Open LPardue opened 2 years ago
Maybe this:
The Source Connection ID is only present on long headers and indicates the Destination Connection ID that the other endpoint should use when sending packets. On long header packets, the length of the connection IDs is also present; on short header packets, the length of the Destination Connection ID is implicit and thus need to be known as such from the long header packets.
Minor edit:
The Source Connection ID is only present on long headers and indicates the Destination Connection ID that the other endpoint should use when sending packets. On long header packets, the length of the connection IDs is also present; on short header packets, the length of the Destination Connection ID is implicit, as it is known from preceding long header packets.
Section 2.1: Would clarifying actors and actions make the following clearer?

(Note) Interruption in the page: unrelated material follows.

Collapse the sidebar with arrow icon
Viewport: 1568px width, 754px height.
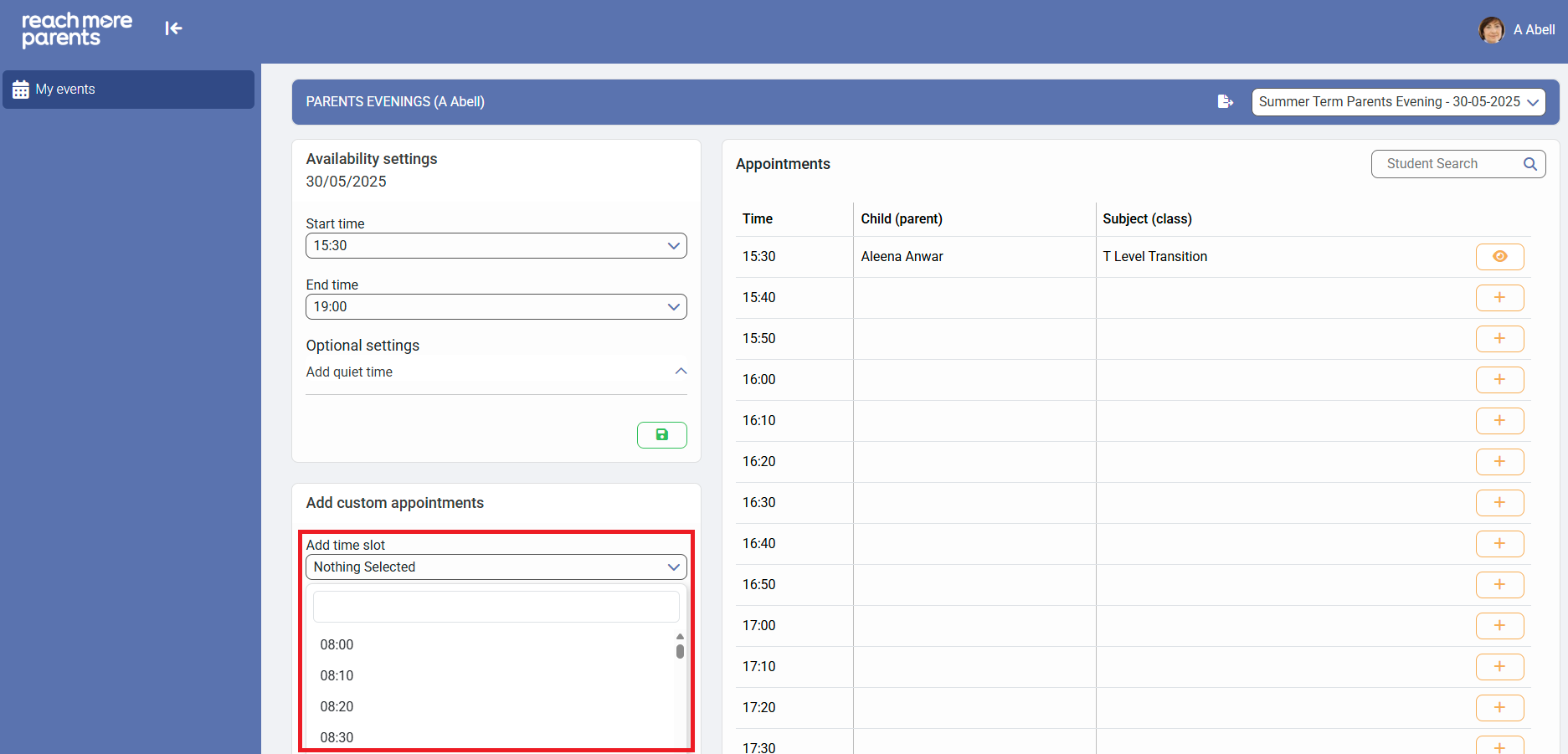point(173,28)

Current: The Source Connection ID corresponds to the Destination Connection ID the source would like to have on packets sent to it, and is only present on long headers. On long header packets, the length of the connection IDs is also present; on short header packets, the length of the Destination Connection ID is implicit and need to be known as such from the long header packets.
Perhaps (Making the first sentence more active ("The source adds", "the source indicates", "the destination uses"), and changing "need to be known as such" to "thus needs to be known" in the second sentence): The source adds a Source Connection ID to long headers only. By specifying a Source Connection ID, the source indicates what
the destination uses when constructing a Destination Connection ID, which specifies where the source would like to have packets sent. On long header packets, the length of the connection IDs is also present; on short header packets, the length of the Destination Connection ID is implicit and thus needs to be known from the long header packets.